What needs to be done
Each entry that follows should be retyped exactly.
* * * * *
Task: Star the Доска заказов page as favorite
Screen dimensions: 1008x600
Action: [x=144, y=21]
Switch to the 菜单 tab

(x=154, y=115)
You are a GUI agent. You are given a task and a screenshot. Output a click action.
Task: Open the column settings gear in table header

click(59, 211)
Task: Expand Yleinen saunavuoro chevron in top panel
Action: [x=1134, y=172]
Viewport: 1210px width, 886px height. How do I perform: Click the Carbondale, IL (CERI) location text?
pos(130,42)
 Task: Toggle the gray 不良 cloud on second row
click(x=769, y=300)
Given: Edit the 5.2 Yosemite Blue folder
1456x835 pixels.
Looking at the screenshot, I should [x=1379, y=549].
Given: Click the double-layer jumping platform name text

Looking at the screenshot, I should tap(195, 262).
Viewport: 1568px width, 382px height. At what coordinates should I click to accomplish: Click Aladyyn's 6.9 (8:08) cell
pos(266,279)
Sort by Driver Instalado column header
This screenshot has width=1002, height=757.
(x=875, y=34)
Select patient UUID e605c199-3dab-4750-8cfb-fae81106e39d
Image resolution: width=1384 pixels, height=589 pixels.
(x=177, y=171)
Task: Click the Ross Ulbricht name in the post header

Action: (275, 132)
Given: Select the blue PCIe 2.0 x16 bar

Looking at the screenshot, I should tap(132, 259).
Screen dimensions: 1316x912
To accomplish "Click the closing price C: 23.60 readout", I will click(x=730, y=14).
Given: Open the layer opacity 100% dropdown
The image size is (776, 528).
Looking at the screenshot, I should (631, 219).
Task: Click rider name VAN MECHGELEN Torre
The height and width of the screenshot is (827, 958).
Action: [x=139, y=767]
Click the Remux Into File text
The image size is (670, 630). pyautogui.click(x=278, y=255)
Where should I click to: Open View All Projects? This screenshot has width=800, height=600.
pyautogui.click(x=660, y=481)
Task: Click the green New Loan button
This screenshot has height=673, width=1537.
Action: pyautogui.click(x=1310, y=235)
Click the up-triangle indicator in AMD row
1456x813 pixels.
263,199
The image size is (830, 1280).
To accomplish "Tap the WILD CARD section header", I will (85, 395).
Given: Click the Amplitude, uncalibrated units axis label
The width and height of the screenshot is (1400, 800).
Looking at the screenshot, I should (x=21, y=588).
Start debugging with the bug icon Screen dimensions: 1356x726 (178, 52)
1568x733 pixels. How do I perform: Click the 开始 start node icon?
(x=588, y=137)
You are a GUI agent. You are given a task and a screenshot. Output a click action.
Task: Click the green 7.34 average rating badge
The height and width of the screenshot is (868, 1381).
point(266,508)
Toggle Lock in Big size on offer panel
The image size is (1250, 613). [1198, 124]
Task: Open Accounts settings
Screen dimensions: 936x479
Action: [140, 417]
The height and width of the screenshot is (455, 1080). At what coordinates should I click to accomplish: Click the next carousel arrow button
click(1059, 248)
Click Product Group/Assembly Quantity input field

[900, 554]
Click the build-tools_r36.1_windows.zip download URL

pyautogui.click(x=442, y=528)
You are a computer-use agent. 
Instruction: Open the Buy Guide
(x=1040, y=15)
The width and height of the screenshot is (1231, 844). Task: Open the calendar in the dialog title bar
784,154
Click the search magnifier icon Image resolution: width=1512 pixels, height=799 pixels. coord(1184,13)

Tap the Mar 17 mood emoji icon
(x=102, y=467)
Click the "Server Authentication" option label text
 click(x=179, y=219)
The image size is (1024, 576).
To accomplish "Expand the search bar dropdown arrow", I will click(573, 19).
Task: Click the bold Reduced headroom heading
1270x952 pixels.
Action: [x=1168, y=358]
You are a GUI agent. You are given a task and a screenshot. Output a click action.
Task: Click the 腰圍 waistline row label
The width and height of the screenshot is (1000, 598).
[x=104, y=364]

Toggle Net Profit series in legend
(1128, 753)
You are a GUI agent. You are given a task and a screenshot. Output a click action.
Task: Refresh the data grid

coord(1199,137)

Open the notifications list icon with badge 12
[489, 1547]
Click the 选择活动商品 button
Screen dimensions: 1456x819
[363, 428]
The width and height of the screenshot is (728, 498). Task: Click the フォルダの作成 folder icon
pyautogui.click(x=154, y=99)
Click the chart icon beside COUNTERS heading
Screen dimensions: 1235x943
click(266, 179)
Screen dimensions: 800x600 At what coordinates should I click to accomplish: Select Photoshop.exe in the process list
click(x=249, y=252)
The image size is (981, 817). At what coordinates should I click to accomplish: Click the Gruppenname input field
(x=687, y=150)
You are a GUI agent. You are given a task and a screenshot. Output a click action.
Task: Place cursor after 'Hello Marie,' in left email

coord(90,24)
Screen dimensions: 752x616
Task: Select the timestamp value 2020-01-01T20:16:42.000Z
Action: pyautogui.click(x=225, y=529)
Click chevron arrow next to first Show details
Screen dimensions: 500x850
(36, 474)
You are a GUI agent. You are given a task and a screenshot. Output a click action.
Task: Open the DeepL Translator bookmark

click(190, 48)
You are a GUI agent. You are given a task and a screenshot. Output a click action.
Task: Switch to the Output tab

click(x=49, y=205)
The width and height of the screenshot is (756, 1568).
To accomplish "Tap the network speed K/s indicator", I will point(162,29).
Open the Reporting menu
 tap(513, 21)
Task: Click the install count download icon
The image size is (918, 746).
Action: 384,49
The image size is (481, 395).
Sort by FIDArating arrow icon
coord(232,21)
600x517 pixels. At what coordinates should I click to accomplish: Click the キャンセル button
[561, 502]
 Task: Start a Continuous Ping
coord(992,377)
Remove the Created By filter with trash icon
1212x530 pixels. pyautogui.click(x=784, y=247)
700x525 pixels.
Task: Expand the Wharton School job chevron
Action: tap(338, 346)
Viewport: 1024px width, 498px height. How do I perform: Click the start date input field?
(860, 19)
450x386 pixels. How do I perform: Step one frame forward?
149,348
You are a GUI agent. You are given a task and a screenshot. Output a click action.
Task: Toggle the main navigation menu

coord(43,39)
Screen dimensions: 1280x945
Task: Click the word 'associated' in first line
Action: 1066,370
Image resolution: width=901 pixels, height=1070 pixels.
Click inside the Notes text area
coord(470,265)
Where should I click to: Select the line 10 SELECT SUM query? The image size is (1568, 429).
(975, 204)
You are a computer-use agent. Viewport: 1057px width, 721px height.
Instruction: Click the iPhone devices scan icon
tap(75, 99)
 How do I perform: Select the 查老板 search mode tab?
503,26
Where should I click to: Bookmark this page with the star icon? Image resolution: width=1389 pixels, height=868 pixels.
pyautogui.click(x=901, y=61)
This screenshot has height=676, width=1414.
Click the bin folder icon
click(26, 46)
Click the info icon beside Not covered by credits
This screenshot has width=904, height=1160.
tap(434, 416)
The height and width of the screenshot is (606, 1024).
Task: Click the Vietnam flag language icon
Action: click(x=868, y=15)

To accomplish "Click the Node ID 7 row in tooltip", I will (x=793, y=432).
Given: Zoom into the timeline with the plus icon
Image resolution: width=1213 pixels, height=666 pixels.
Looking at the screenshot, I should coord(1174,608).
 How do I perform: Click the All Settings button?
* * * * *
Result
Task: Star the Доска заказов page as favorite
Screen dimensions: 1008x600
Action: [x=144, y=21]
Switch to the 菜单 tab

(x=154, y=115)
You are a GUI agent. You are given a task and a screenshot. Output a click action.
Task: Open the column settings gear in table header

click(59, 211)
Task: Expand Yleinen saunavuoro chevron in top panel
Action: [x=1134, y=172]
Viewport: 1210px width, 886px height. How do I perform: Click the Carbondale, IL (CERI) location text?
pos(130,42)
 Task: Toggle the gray 不良 cloud on second row
click(x=769, y=300)
Given: Edit the 5.2 Yosemite Blue folder
1456x835 pixels.
Looking at the screenshot, I should [x=1379, y=549].
Given: Click the double-layer jumping platform name text

Looking at the screenshot, I should tap(195, 262).
Viewport: 1568px width, 382px height. At what coordinates should I click to accomplish: Click Aladyyn's 6.9 (8:08) cell
pos(266,279)
Sort by Driver Instalado column header
This screenshot has width=1002, height=757.
(x=875, y=34)
Select patient UUID e605c199-3dab-4750-8cfb-fae81106e39d
Image resolution: width=1384 pixels, height=589 pixels.
(x=177, y=171)
Task: Click the Ross Ulbricht name in the post header

Action: (275, 132)
Given: Select the blue PCIe 2.0 x16 bar

Looking at the screenshot, I should tap(132, 259).
Screen dimensions: 1316x912
To accomplish "Click the closing price C: 23.60 readout", I will click(x=730, y=14).
Given: Open the layer opacity 100% dropdown
The image size is (776, 528).
Looking at the screenshot, I should (631, 219).
Task: Click rider name VAN MECHGELEN Torre
The height and width of the screenshot is (827, 958).
Action: [x=139, y=767]
Click the Remux Into File text
The image size is (670, 630). pyautogui.click(x=278, y=255)
Where should I click to: Open View All Projects? This screenshot has width=800, height=600.
pyautogui.click(x=660, y=481)
Task: Click the green New Loan button
This screenshot has height=673, width=1537.
Action: pyautogui.click(x=1310, y=235)
Click the up-triangle indicator in AMD row
1456x813 pixels.
263,199
The image size is (830, 1280).
To accomplish "Tap the WILD CARD section header", I will (85, 395).
Given: Click the Amplitude, uncalibrated units axis label
The width and height of the screenshot is (1400, 800).
Looking at the screenshot, I should (x=21, y=588).
Start debugging with the bug icon Screen dimensions: 1356x726 (178, 52)
1568x733 pixels. How do I perform: Click the 开始 start node icon?
(x=588, y=137)
You are a GUI agent. You are given a task and a screenshot. Output a click action.
Task: Click the green 7.34 average rating badge
The height and width of the screenshot is (868, 1381).
point(266,508)
Toggle Lock in Big size on offer panel
The image size is (1250, 613). [1198, 124]
Task: Open Accounts settings
Screen dimensions: 936x479
Action: [140, 417]
The height and width of the screenshot is (455, 1080). At what coordinates should I click to accomplish: Click the next carousel arrow button
click(1059, 248)
Click Product Group/Assembly Quantity input field

[900, 554]
Click the build-tools_r36.1_windows.zip download URL

pyautogui.click(x=442, y=528)
You are a computer-use agent. 
Instruction: Open the Buy Guide
(x=1040, y=15)
The width and height of the screenshot is (1231, 844). Task: Open the calendar in the dialog title bar
784,154
Click the search magnifier icon Image resolution: width=1512 pixels, height=799 pixels. coord(1184,13)

Tap the Mar 17 mood emoji icon
(x=102, y=467)
Click the "Server Authentication" option label text
 click(x=179, y=219)
The image size is (1024, 576).
To accomplish "Expand the search bar dropdown arrow", I will click(573, 19).
Task: Click the bold Reduced headroom heading
1270x952 pixels.
Action: [x=1168, y=358]
You are a GUI agent. You are given a task and a screenshot. Output a click action.
Task: Click the 腰圍 waistline row label
The width and height of the screenshot is (1000, 598).
[x=104, y=364]

Toggle Net Profit series in legend
(1128, 753)
You are a GUI agent. You are given a task and a screenshot. Output a click action.
Task: Refresh the data grid

coord(1199,137)

Open the notifications list icon with badge 12
[489, 1547]
Click the 选择活动商品 button
Screen dimensions: 1456x819
[363, 428]
The width and height of the screenshot is (728, 498). Task: Click the フォルダの作成 folder icon
pyautogui.click(x=154, y=99)
Click the chart icon beside COUNTERS heading
Screen dimensions: 1235x943
click(266, 179)
Screen dimensions: 800x600 At what coordinates should I click to accomplish: Select Photoshop.exe in the process list
click(x=249, y=252)
The image size is (981, 817). At what coordinates should I click to accomplish: Click the Gruppenname input field
(x=687, y=150)
You are a GUI agent. You are given a task and a screenshot. Output a click action.
Task: Place cursor after 'Hello Marie,' in left email

coord(90,24)
Screen dimensions: 752x616
Task: Select the timestamp value 2020-01-01T20:16:42.000Z
Action: pyautogui.click(x=225, y=529)
Click chevron arrow next to first Show details
Screen dimensions: 500x850
(36, 474)
You are a GUI agent. You are given a task and a screenshot. Output a click action.
Task: Open the DeepL Translator bookmark

click(190, 48)
You are a GUI agent. You are given a task and a screenshot. Output a click action.
Task: Switch to the Output tab

click(x=49, y=205)
The width and height of the screenshot is (756, 1568).
To accomplish "Tap the network speed K/s indicator", I will point(162,29).
Open the Reporting menu
 tap(513, 21)
Task: Click the install count download icon
The image size is (918, 746).
Action: 384,49
The image size is (481, 395).
Sort by FIDArating arrow icon
coord(232,21)
600x517 pixels. At what coordinates should I click to accomplish: Click the キャンセル button
[561, 502]
 Task: Start a Continuous Ping
coord(992,377)
Remove the Created By filter with trash icon
1212x530 pixels. pyautogui.click(x=784, y=247)
700x525 pixels.
Task: Expand the Wharton School job chevron
Action: tap(338, 346)
Viewport: 1024px width, 498px height. How do I perform: Click the start date input field?
(860, 19)
450x386 pixels. How do I perform: Step one frame forward?
149,348
You are a GUI agent. You are given a task and a screenshot. Output a click action.
Task: Toggle the main navigation menu

coord(43,39)
Screen dimensions: 1280x945
Task: Click the word 'associated' in first line
Action: 1066,370
Image resolution: width=901 pixels, height=1070 pixels.
Click inside the Notes text area
coord(470,265)
Where should I click to: Select the line 10 SELECT SUM query? The image size is (1568, 429).
(975, 204)
You are a computer-use agent. Viewport: 1057px width, 721px height.
Instruction: Click the iPhone devices scan icon
tap(75, 99)
 How do I perform: Select the 查老板 search mode tab?
503,26
Where should I click to: Bookmark this page with the star icon? Image resolution: width=1389 pixels, height=868 pixels.
pyautogui.click(x=901, y=61)
This screenshot has height=676, width=1414.
Click the bin folder icon
click(26, 46)
Click the info icon beside Not covered by credits
This screenshot has width=904, height=1160.
tap(434, 416)
The height and width of the screenshot is (606, 1024).
Task: Click the Vietnam flag language icon
Action: click(x=868, y=15)

To accomplish "Click the Node ID 7 row in tooltip", I will (x=793, y=432).
Given: Zoom into the timeline with the plus icon
Image resolution: width=1213 pixels, height=666 pixels.
Looking at the screenshot, I should coord(1174,608).
 How do I perform: Click the All Settings button?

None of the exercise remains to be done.